Detecting performance degradation in a dead-ended hydrogen-oxygen proton exchange membrane fuel cell used for an unmanned underwater vehicle

Hydrogen-oxygen proton exchange membrane fuel cells (HO-PEMFCs) play a crucial role in the unmanned underwater vehicle (UUV) transportation field due to their distinct advantages of zero emission and low infrared radiation intensity. Effective water management is essential for the stable operation and performance output of HO-PEMFC. However, the vital role of increasing gas velocity to mitigate performance issues and catalyst degradation during prolonged fuel cell operation is frequently overlooked. The objective of this study is to systematically enhance both catalyst durability and overall system efficiency in dead-ended HO-PEMFCs by manipulating cathode flow velocities. The research findings demonstrate that a recirculation pump speed of 200 rpm (corresponding to a gas flow rate of approximately 0.4 m/s) can enhance cell performance by 58.39% at a current density of 1200 mA cm−2 compared to the dead-ended mode.

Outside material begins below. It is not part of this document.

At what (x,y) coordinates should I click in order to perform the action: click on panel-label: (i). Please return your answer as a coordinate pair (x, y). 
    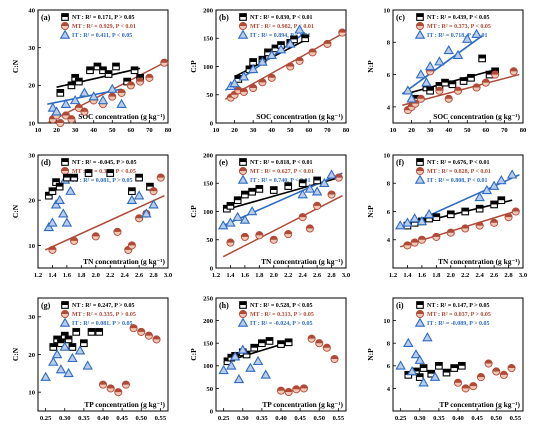
    Looking at the image, I should click on (400, 306).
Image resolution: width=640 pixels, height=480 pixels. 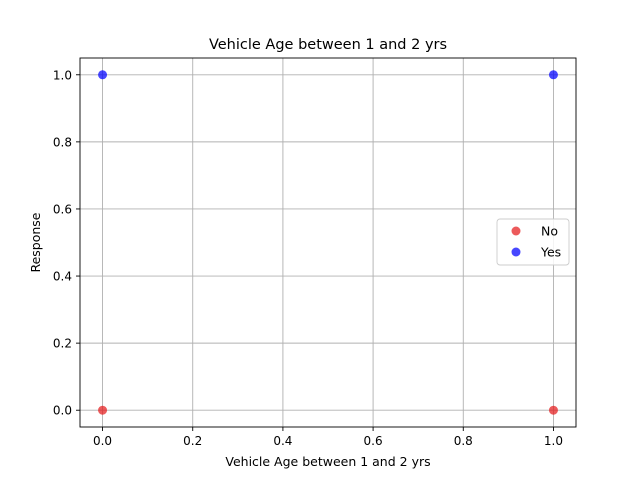 What do you see at coordinates (464, 441) in the screenshot?
I see `x-tick-label: 0.8` at bounding box center [464, 441].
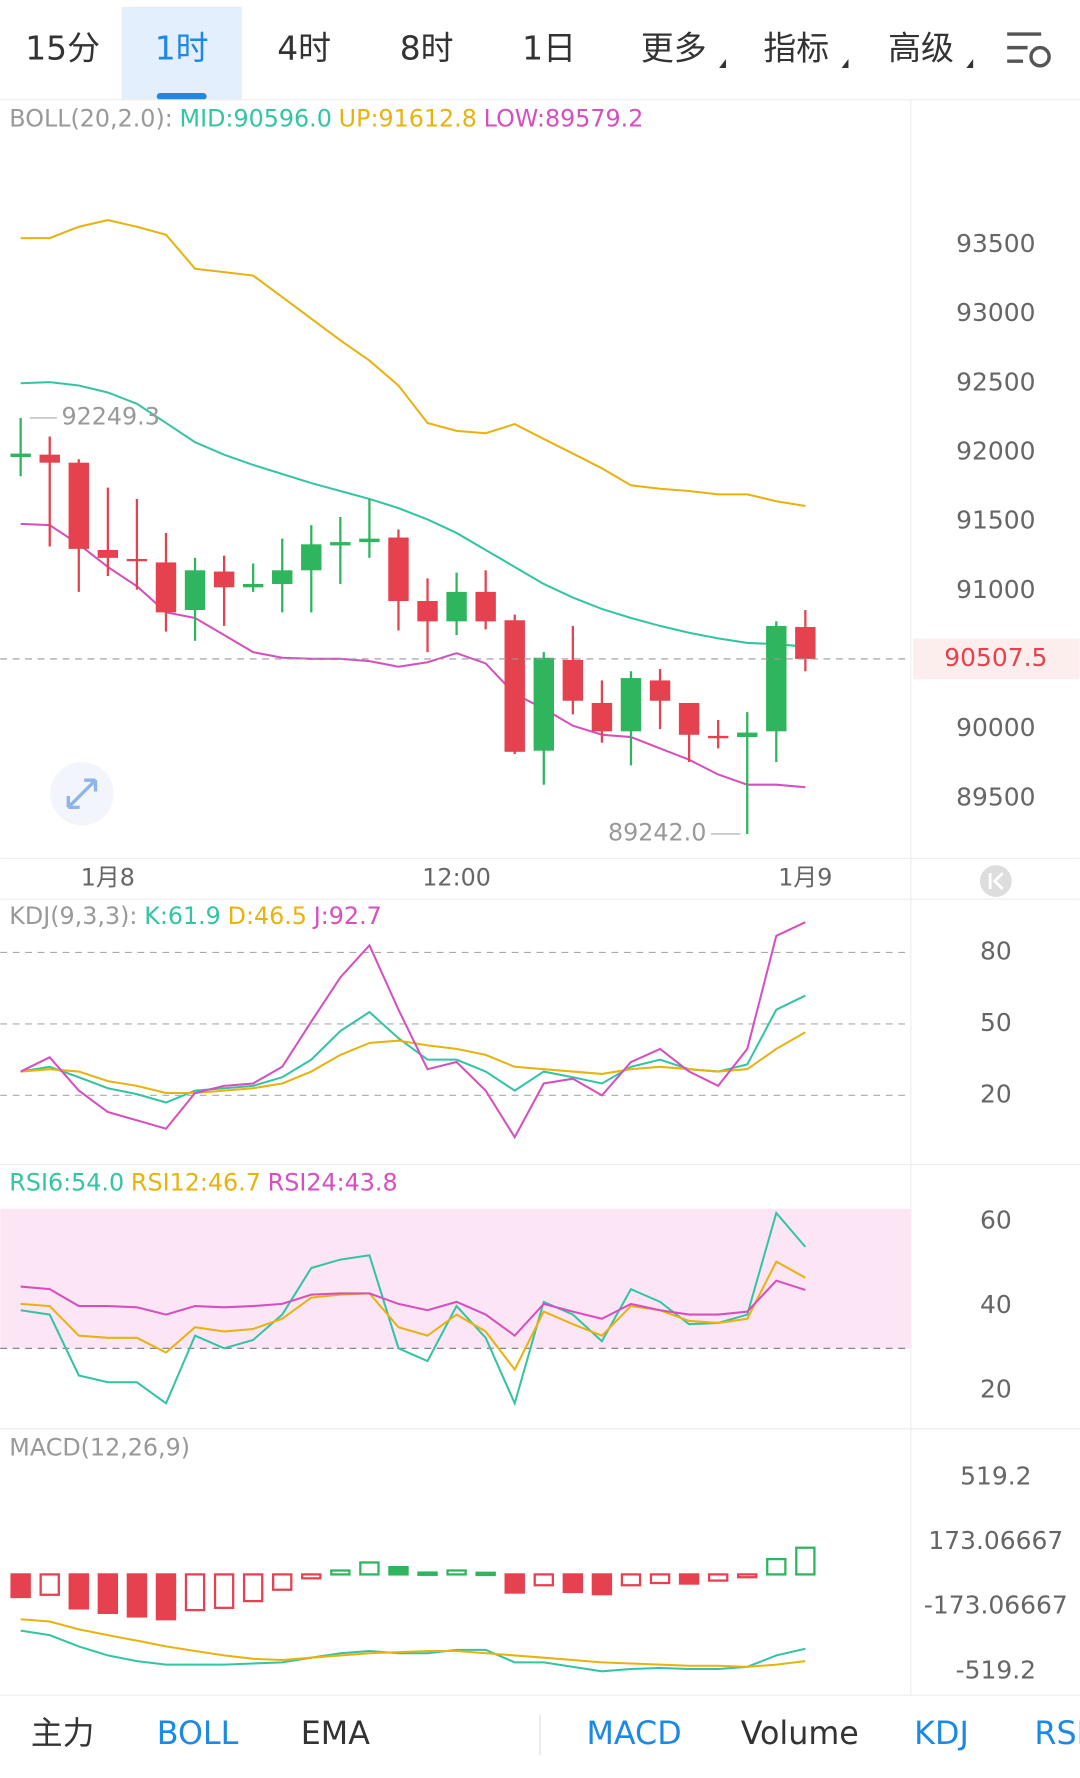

With the gradual increase in pump speed, the flow pattern of liquid water at the cathode outlet transitions from film flow to droplet flow. Moreover, a weight coefficient is proposed to characterize the Pt oxidation states. Electrochemical and morphological characterization show that the increased gas flow rate mitigates water accumulation at the fuel cell outlet. In addition, the degradation of the catalyst due to dehydration of the membrane in the reactant gas inlet area is also mitigated by exhaust gas recirculation.